» **Aim of the exercise**
In the troubleshooting text below, which value of the postprocessing parameter runs only the first stage?

» **Study text**
━━━

If you mistrust your model, and/or this tool's additional postprocessing,
try playing with the runtime parameters:

- Set `debug_img` to some value other than `none`, e.g. `instance_colors_only`.
  This will generate an image which overlays the raw predictions with the raw image
  using Detectron2's internal visualiser. The parameter settings correspond to its
  [ColorMode](https://detectron2.readthedocs.io/en/latest/modules/utils.html#detectron2.utils.visualizer.ColorMode).
  The AlternativeImages will have `@comments="debug"`, and will also be referenced in the METS,
  which allows convenient browsing with [OCR-D Browser](https://github.com/hnesk/browse-ocrd).
  (For example, open the Page View and Image View side by side, and navigate to your output
  fileGrp on each.)
- Selectively disable postprocessing steps: from the default `full` via `only-nms` (first stage)
  or `only-morph` (second stage) to `none`.
- Lower `min_confidence` to get more candidates, raise to get fewer.

## Models

Some of the following models have already been registered as known [file resources](https://ocr-d.de/en/spec/cli#processor-resources), along with parameter presets to use them conveniently.

━━━

» **Available data**

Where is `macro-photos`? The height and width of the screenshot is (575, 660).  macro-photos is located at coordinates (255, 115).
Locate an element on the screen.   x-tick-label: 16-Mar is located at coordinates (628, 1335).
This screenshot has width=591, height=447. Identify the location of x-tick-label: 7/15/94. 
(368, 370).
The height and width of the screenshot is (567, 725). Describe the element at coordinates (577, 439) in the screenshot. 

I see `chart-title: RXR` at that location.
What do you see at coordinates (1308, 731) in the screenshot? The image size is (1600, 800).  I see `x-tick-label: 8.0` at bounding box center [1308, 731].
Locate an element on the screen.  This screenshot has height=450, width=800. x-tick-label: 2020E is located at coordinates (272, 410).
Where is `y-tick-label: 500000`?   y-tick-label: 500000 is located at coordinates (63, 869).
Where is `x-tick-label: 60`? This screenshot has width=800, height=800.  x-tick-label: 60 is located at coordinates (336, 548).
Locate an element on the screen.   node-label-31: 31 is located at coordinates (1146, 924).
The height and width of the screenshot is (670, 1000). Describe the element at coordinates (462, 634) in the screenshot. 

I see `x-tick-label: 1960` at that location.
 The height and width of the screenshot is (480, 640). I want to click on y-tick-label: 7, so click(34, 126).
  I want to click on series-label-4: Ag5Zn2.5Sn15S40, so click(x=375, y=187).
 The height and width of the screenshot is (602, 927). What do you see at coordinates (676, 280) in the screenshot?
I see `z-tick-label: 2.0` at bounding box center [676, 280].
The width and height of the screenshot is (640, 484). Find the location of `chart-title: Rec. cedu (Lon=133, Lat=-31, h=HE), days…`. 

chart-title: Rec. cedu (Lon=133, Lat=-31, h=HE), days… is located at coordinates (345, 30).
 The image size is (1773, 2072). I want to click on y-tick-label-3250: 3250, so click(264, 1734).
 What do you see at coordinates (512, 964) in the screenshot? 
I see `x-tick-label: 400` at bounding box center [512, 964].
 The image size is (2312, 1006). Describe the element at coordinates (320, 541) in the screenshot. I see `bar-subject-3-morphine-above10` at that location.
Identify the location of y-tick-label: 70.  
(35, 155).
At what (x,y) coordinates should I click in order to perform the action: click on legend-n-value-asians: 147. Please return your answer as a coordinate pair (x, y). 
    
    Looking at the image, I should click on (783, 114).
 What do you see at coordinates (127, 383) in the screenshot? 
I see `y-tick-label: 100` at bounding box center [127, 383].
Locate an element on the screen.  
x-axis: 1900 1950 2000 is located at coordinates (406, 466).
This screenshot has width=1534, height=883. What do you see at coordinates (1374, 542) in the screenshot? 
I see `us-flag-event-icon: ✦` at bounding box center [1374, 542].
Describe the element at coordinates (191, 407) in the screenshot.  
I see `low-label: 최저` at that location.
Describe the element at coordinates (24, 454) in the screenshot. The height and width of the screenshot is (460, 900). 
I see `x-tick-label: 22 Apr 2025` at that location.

━━━

» **Exercise solution**
`only-nms`